Hinton: Concevoir l'IA avec des Instincts Nourriciers pour Protéger l'Humanité
Dans un changement significatif du discours actuel sur la sécurité de l’intelligence artificielle, Geoffrey Hinton, largement reconnu comme le “Parrain de l’IA”, plaide pour une nouvelle approche radicale : concevoir les futurs systèmes d’IA avec des “instincts nourriciers” inhérents pour sauvegarder l’humanité. Lors de la conférence Ai4 à Las Vegas, Hinton a soutenu que la stratégie conventionnelle consistant à tenter de maintenir des systèmes d’IA très avancés en permanence subordonnés aux humains est finalement intenable, car ces machines dépasseront inévitablement l’intelligence humaine.
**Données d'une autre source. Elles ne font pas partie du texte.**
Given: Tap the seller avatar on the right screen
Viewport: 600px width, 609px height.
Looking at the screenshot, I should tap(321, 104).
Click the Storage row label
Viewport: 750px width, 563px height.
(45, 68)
Au lieu de cela, Hinton propose une dynamique relationnelle différente, suggérant que les humains pourraient interagir avec une IA superintelligente de la même manière qu’un enfant se rapporte à sa mère. Cette vision implique que, bien que l’IA soit l’entité la plus capable, elle serait imprégnée d’un profond sens de l’attention et de la protection envers l’humanité. Il a en outre posé une perspective nuancée où, paradoxalement, un être moins intelligent pourrait guider un être plus intelligent, tout comme un enfant peut influencer ses parents. Pour Hinton, l’objectif de la recherche en IA devrait s’étendre au-delà du simple fait de rendre les machines plus intelligentes ; elle doit également prioriser de les rendre plus attentionnées, leur permettant de prendre soin de leurs “bébés” — l’humanité. Il croit que cette approche recèle le potentiel d’une véritable coopération internationale, étant donné que chaque nation souhaite que l’IA soutienne, plutôt que ne déplace, sa population. Le récent départ de Hinton de Google visait spécifiquement à lui permettre de parler plus ouvertement des risques potentiels posés par l’IA.
Cette perspective résonne avec des idées similaires avancées par Yann LeCun, scientifique en chef de l’IA chez Meta, qui a décrit la proposition de Hinton comme une version simplifiée d’une approche qu’il défend depuis des années. LeCun préconise une “IA axée sur les objectifs”, où les systèmes sont conçus avec des architectures codées en dur qui n’autorisent les actions que lorsqu’elles contribuent à des objectifs spécifiques et prédéfinis, appliquées par des “garde-fous” stricts.
Ces garde-fous, explique LeCun, pourraient inclure des principes fondamentaux tels que la soumission aux humains et l’empathie, ainsi qu’une multitude de règles simples et de bas niveau conçues pour la sécurité. Des exemples de telles règles incluent “Ne pas renverser les gens” et “Ne pas agiter votre bras lorsque des personnes sont à proximité, surtout si vous tenez un couteau de cuisine”. LeCun compare ces objectifs codés en dur aux instincts et aux pulsions trouvés chez les animaux et les humains. Il souligne le rôle de l’évolution dans le câblage des instincts parentaux qui contraignent au soin, à la protection et parfois même à la déférence envers la progéniture. Comme effet secondaire fascinant, les humains et de nombreuses autres espèces sont également enclins à protéger, à se lier d’amitié et à nourrir des créatures impuissantes ou “mignonnes” d’autres espèces – même celles qu’ils pourraient autrement percevoir comme des proies.
La convergence de ces deux figures éminentes de l’IA sur l’idée d’intégrer des “instincts” bienveillants dans les systèmes d’IA marque un changement conceptuel significatif. Cela suggère un avenir où l’immense intelligence de l’IA n’est pas simplement contrôlée par des commandes externes, mais intrinsèquement guidée par un sens de l’attention et de la responsabilité conçu, garantissant que sa puissance serve, plutôt que ne menace, le bien-être humain.